Em torno do Elgin brotou, agora, uma guerra fria, nó diplomático difícil de desatar. Rishi Sunak, primeiro-ministro do Reino Unido, do Partido Conservador, se recusou a encontrar o homólogo grego, Kyriakos Mitsotakis, que estava de passagem por Londres, no fim de novembro. O motivo? Sunak queria evitar um debate público envolvendo as esculturas. Além de declarar publicamente que elas pertenciam à Grécia e que foram “essencialmente roubadas”, Mitsotakis havia se encontrado com o líder da oposição britânica, o trabalhista Keir Starmer, crime de lesa-pátria para o atual governo. Depois, o líder grego ainda autorizou a abertura de negociações diretas com o presidente do Museu Britânico, George Osborne, para desenhar a possibilidade de um acordo de empréstimo. Vale lembrar que os ingleses Starmer e Osborne são contra a devolução dos objetos, cuja permanência na Inglaterra é protegida por lei, mas ambos criticaram a atitude de Sunak. Consideraram a postura do premiê avessa ao diálogo, arrogante e belicosa.
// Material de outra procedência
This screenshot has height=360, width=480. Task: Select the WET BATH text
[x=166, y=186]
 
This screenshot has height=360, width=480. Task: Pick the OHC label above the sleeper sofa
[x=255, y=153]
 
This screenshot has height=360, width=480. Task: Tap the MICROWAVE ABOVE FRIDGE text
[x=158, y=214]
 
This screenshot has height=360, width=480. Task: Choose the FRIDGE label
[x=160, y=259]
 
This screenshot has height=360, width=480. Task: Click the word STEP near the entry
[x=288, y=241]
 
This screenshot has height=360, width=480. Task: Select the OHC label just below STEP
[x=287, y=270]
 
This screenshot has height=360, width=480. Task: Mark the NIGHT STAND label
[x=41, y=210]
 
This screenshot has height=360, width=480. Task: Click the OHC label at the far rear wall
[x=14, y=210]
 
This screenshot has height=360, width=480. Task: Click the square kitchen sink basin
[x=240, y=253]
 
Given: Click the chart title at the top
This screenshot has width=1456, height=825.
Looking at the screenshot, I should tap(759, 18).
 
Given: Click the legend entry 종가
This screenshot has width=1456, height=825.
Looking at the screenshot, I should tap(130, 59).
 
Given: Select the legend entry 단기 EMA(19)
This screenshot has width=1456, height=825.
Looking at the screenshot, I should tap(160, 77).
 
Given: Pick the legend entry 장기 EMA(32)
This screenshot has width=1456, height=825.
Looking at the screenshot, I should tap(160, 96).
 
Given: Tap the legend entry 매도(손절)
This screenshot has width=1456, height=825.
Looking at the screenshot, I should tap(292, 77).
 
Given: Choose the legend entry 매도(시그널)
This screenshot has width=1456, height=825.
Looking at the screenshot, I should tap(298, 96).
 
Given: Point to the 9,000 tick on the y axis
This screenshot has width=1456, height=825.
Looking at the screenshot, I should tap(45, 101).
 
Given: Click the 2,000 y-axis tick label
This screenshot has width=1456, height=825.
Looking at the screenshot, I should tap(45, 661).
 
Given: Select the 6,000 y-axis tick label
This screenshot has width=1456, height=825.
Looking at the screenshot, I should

A trama é complexa. O caso dos mármores de Elgin é um exemplo do que aconteceu durante a expansão colonial britânica e de outros países, e levanta questões éticas e de Justiça. Mitsotakis comparou os pedaços dos mármores tirados do Partenon à “Mona Lisa cortada ao meio”, analogia que ilumina o simbolismo dessas esculturas para a identidade grega. Mesmo sem o vasto império de outrora, o Reino Unido insiste na defesa da inviolabilidade do Museu Britânico. É como se dissesse aos gregos que eles deveriam se orgulhar ao verem suas relíquias ao lado de outras provenientes da África e da Ásia, em ótimo estado de preservação.
O zelo é real, e merece aplausos. Mas não há como empurrar para debaixo do tapete uma verdade: as grandes coleções da Antiguidade são produtos do nacionalismo exaltado do século XIX. “Se olharmos para trás, percebemos que esses museus tradicionais, produto do século das luzes, são oriundos de saques e espólios”, diz Ana Karina Calmon, professora de museologia da Universidade Federal de Sergipe. “As primeiras coleções dessas instituições foram montadas dessa forma.”
A ideia de que milhões de objetos, criados em diferentes culturas, devam permanecer confinados nos acervos de instituições de países ricos está sendo desafiada. A maior parte das obras foi feita para representar os valores e crenças de diferentes povos, e não pode ser subtraída. É um equívoco manter os objetos distantes de todo o repertório cultural que proporcionou sua existência. “A ideia desses museus como centros mundiais irradiando cultura para as periferias não é mais aceitável”, afirma Antônio Álamo Saraiva, curador do Museu de Paleontologia Plácido Cidade Nuvens, da Universidade Regional do Cariri, que recebeu o fóssil Ubirajara jubatus. “A devolução desses itens, portanto, parece um movimento natural.”
São indícios de que a noção dos museus como os conhecemos hoje precisa ser rediscutida. “Não podem mais ser vistos como salvadores da cultura mundial”, diz Saraiva. A França e a Alemanha estão engajadas em programas significativos de repatriação de objetos culturais. Apesar das preocupações com segurança e preservação, artefatos africanos estão retornando à África; cerâmicas, ao Sudeste Asiático; e tesouros tribais, à Polinésia. Não se trata, claro, do fim dos grandes museus. Muitos deles têm itens de sobra e seria benéfico compartilhá-los. O retorno dos mármores do Partenon pode, de fato, estabelecer um precedente extraordinário. Seria um manifesto em defesa de uma nova ordem, um novo modo de encarar a riqueza cultural da civilização.